Occhi Verdi liberò una mano. Sentì il contatto freddo della pietra sotto il materasso. Si accorse di essere nuda, anche lei.
- E Luìs? - chiese.
Juan socchiuse gli occhi. Scosse la testa, le prese una mano. Se l'appoggiò sul membro, rise di nuovo.
- Siamo soli, e ti amo - le soffiò.
Occhi Verdi lo guardò dal basso in alto.
- Io … io devo andare da Luìs, io devo ...
Torse una spalla, scostò le coperte, tentò di posare un piede in terra.
- E' freddo il pavimento - disse lui - Sicura di non voler restare a letto?
E prima che lei potesse dire anche soltanto un'altra parola, le avvolse le braccia intorno al corpo.

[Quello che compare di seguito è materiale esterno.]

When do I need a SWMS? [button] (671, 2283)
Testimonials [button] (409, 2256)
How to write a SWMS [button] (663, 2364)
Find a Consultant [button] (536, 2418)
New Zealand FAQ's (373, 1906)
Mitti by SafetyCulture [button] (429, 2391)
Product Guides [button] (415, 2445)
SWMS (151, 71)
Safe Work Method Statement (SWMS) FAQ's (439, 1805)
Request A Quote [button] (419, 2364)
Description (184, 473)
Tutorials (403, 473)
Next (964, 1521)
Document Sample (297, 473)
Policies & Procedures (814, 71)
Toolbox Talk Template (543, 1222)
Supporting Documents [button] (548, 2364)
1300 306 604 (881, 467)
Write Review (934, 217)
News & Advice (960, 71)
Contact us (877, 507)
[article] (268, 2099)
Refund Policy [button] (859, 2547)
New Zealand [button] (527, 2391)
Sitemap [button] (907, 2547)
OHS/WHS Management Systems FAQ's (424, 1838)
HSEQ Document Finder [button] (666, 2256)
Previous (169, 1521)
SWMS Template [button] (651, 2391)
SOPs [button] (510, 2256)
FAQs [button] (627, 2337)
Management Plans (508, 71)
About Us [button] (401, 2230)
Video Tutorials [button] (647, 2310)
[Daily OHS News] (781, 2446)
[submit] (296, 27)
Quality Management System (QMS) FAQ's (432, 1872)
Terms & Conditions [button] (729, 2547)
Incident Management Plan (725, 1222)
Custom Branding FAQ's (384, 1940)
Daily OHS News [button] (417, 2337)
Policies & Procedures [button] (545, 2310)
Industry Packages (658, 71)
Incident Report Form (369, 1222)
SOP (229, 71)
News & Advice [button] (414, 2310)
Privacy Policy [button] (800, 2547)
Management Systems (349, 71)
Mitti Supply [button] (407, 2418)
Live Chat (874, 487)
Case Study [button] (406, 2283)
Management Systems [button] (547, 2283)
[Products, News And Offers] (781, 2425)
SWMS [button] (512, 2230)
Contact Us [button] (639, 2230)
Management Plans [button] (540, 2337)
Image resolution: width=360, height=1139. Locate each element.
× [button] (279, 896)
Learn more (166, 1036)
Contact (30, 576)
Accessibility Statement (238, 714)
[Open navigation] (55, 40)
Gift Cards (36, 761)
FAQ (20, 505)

Occhi Verdi sentì che erano calde, come caldo era tutto il resto.
- Io devo andare da …
- Ci andrai dopo.
E con il membro le affondò dentro la carne.

Qualche ora dopo aprì gli occhi di nuovo. Si guardò intorno, era pomeriggio. Juan dormiva abbandonato sul cuscino. Provò ad alzarsi, con la punta del piede scostò le coperte, provò un brivido. Stava per posare il piede a terra, quando lui aprì gli occhi dorati dalle ciglia lunghe come lacci.
- Non ti muovere - mormorò, circondandola - Non ti muovere, non ne ho abbastanza, resta.
Con le labbra le tracciava incantesimi a fior di pelle.